Proof that's missing a step

[ƒ(x)]

Homework Statement

Show that

c(0) = $\sigma$$^{2}$

Homework Equations

c($\ell$) = $\frac{1}{N-\ell}$ $\sum$ y$_{i}$y$_{i+\ell}$, with the summation going from i=1 to N-$\ell$

y(i) = x(i)-$\langle$x$\rangle$

$\langle$x$\rangle$=$\frac{1}{N}$$\sum$x(i)

$\langle$x²$\rangle$=$\frac{1}{N}$$\sum$x(i)²

Edit: the other summations go from 1 to N

Edit: forgot sigma

$\sigma$² = ($\langle$x²$\rangle$-$\langle$x$\rangle$)/(N-1)

The Attempt at a Solution

c(0) = $\frac{1}{N}$$\sum$y(i)y(i)
= $\frac{1}{N}$$\sum$(x(i)²-2x(i)$\langle$x$\rangle$+$\langle$x$\rangle$²)
= $\langle$x²$\rangle$-2$\langle$x$\rangle$²+$\langle$x$\rangle$²
= $\langle$x²$\rangle$-$\langle$x$\rangle$²
Where did I mess up?

 

[mighty2000]

It looks like you forgot to include the sigma in your equation for c(0).
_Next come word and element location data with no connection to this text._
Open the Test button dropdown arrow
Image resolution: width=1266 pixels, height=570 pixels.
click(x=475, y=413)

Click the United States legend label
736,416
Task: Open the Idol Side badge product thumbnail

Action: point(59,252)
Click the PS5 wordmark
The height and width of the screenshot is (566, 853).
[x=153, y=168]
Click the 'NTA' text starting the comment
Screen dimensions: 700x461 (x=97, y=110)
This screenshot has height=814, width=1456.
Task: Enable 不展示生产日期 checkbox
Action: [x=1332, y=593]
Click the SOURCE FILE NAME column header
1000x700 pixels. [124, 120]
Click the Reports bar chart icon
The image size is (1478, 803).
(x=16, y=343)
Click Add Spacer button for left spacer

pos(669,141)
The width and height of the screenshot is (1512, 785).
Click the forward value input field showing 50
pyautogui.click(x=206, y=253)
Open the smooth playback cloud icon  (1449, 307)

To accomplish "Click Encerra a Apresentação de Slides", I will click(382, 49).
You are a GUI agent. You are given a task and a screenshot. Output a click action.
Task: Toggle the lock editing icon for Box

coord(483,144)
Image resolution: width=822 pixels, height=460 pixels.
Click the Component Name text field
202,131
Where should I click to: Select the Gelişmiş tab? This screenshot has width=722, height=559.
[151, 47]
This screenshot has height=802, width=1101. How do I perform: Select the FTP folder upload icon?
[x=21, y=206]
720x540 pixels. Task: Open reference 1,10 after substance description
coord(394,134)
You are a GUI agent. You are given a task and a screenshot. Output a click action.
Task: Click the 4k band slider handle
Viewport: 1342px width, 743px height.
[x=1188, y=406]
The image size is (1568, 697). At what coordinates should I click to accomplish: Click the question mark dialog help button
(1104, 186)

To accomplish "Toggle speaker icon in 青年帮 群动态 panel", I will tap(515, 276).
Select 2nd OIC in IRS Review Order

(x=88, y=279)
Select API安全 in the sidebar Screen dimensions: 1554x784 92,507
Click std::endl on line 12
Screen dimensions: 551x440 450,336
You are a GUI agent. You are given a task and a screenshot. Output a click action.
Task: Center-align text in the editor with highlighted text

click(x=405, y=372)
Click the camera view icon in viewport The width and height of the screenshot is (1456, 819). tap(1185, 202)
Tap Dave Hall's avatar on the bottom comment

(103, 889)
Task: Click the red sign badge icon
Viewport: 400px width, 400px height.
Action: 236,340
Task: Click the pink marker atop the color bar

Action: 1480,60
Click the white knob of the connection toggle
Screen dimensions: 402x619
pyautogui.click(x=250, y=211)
It should be c(0) = \sigma^{2} instead of c(0) = \langlex2\rangle-\langlex\rangle2. This is because \sigma^{2} is the variance, which is what c(0) represents. Also, in your second line, it should be y(i) instead of x(i). Other than those two errors, the rest of your solution looks correct.